(WORK TO BE COMPLETED):
Only the lines from the beginning of the data below through the line containing "617x400 pixels." belong in the response, each copied exactly.

(MATERIAL SUPPLIED):
-- -- --
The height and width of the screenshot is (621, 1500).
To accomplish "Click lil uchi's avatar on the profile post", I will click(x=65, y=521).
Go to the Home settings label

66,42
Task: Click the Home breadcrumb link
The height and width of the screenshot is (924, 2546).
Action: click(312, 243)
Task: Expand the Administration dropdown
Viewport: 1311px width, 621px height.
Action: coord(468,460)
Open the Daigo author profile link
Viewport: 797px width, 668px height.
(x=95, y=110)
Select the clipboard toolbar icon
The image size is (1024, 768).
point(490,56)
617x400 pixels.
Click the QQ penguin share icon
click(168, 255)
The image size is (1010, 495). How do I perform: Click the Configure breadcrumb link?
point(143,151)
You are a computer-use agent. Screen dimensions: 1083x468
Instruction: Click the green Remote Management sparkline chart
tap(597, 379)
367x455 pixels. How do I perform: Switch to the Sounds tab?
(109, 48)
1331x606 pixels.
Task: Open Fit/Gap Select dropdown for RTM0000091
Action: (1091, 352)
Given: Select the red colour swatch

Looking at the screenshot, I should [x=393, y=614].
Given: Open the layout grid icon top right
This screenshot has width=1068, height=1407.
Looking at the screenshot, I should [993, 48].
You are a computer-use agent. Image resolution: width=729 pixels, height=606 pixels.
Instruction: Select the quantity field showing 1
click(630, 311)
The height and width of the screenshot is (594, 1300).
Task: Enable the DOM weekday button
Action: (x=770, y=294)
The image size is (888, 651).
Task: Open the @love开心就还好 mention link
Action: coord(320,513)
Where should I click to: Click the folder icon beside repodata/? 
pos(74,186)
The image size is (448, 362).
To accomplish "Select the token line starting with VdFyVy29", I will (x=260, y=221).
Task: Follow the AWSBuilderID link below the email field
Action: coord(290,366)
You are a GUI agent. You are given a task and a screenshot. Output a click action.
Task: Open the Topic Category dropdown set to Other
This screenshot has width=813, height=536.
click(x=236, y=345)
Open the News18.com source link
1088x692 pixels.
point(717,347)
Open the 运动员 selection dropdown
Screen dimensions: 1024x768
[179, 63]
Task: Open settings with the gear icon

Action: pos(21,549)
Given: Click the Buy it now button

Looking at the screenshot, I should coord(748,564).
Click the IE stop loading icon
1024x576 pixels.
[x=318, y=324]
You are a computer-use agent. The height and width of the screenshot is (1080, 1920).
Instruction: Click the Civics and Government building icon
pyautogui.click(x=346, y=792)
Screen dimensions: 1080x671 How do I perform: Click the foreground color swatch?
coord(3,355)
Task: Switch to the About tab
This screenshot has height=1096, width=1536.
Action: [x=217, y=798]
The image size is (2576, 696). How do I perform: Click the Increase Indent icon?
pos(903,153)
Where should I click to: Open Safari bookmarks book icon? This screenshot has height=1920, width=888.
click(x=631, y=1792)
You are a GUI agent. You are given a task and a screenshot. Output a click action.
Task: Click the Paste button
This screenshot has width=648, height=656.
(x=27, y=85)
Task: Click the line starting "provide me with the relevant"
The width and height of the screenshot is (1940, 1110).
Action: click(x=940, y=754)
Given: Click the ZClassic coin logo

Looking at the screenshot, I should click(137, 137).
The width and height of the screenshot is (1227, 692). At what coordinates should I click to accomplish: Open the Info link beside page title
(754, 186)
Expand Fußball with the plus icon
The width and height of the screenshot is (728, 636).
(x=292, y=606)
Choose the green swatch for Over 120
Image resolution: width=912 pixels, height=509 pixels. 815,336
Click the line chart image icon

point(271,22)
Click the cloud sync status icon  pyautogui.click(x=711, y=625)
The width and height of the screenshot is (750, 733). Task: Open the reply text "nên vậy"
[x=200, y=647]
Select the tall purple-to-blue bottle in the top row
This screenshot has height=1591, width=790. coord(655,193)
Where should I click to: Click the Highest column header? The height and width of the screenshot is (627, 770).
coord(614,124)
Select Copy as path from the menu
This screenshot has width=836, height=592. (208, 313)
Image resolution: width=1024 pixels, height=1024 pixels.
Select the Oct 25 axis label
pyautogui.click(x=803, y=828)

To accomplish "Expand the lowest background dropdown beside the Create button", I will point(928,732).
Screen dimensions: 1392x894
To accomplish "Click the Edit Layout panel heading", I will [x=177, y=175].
-- -- --
(RESPONSE TO THE TASK):
The height and width of the screenshot is (621, 1500).
To accomplish "Click lil uchi's avatar on the profile post", I will click(x=65, y=521).
Go to the Home settings label

66,42
Task: Click the Home breadcrumb link
The height and width of the screenshot is (924, 2546).
Action: click(312, 243)
Task: Expand the Administration dropdown
Viewport: 1311px width, 621px height.
Action: coord(468,460)
Open the Daigo author profile link
Viewport: 797px width, 668px height.
(x=95, y=110)
Select the clipboard toolbar icon
The image size is (1024, 768).
point(490,56)
617x400 pixels.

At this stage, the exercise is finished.